What you should do
Write out exactly the lines running from the line that includes "HMI (753, 574)" to the end of the data, both ends included, and nothing besides.

Source data:
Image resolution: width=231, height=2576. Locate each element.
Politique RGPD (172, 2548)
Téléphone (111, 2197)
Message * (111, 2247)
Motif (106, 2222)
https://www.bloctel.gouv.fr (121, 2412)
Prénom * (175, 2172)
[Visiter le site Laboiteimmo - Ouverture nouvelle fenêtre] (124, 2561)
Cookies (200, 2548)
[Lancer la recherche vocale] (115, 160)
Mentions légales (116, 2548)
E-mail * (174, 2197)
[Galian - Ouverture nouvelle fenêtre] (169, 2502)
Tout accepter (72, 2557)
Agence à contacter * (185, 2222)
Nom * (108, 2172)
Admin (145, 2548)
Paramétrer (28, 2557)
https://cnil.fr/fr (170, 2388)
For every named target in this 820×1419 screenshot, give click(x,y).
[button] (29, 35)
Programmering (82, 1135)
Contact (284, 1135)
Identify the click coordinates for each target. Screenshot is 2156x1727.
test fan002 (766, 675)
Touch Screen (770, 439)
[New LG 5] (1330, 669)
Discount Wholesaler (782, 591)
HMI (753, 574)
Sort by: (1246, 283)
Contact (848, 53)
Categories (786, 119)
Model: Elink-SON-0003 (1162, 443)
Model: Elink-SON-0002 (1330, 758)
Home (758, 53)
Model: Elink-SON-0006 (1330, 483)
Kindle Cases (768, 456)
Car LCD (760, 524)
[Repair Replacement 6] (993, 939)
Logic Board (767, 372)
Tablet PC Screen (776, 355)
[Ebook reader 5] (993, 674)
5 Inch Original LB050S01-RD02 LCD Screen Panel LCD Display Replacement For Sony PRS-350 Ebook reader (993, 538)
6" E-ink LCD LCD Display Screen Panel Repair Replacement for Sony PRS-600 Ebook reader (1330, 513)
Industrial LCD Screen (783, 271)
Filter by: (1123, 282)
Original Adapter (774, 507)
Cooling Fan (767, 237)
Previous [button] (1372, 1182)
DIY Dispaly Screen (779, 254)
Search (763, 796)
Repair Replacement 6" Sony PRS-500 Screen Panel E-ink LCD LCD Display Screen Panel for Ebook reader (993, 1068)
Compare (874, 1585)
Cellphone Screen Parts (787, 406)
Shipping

Answer for this exercise
HMI (753, 574)
Sort by: (1246, 283)
Contact (848, 53)
Categories (786, 119)
Model: Elink-SON-0003 (1162, 443)
Model: Elink-SON-0002 (1330, 758)
Home (758, 53)
Model: Elink-SON-0006 (1330, 483)
Kindle Cases (768, 456)
Car LCD (760, 524)
[Repair Replacement 6] (993, 939)
Logic Board (767, 372)
Tablet PC Screen (776, 355)
[Ebook reader 5] (993, 674)
5 Inch Original LB050S01-RD02 LCD Screen Panel LCD Display Replacement For Sony PRS-350 Ebook reader (993, 538)
6" E-ink LCD LCD Display Screen Panel Repair Replacement for Sony PRS-600 Ebook reader (1330, 513)
Industrial LCD Screen (783, 271)
Filter by: (1123, 282)
Original Adapter (774, 507)
Cooling Fan (767, 237)
Previous [button] (1372, 1182)
DIY Dispaly Screen (779, 254)
Search (763, 796)
Repair Replacement 6" Sony PRS-500 Screen Panel E-ink LCD LCD Display Screen Panel for Ebook reader (993, 1068)
Compare (874, 1585)
Cellphone Screen Parts (787, 406)
Shipping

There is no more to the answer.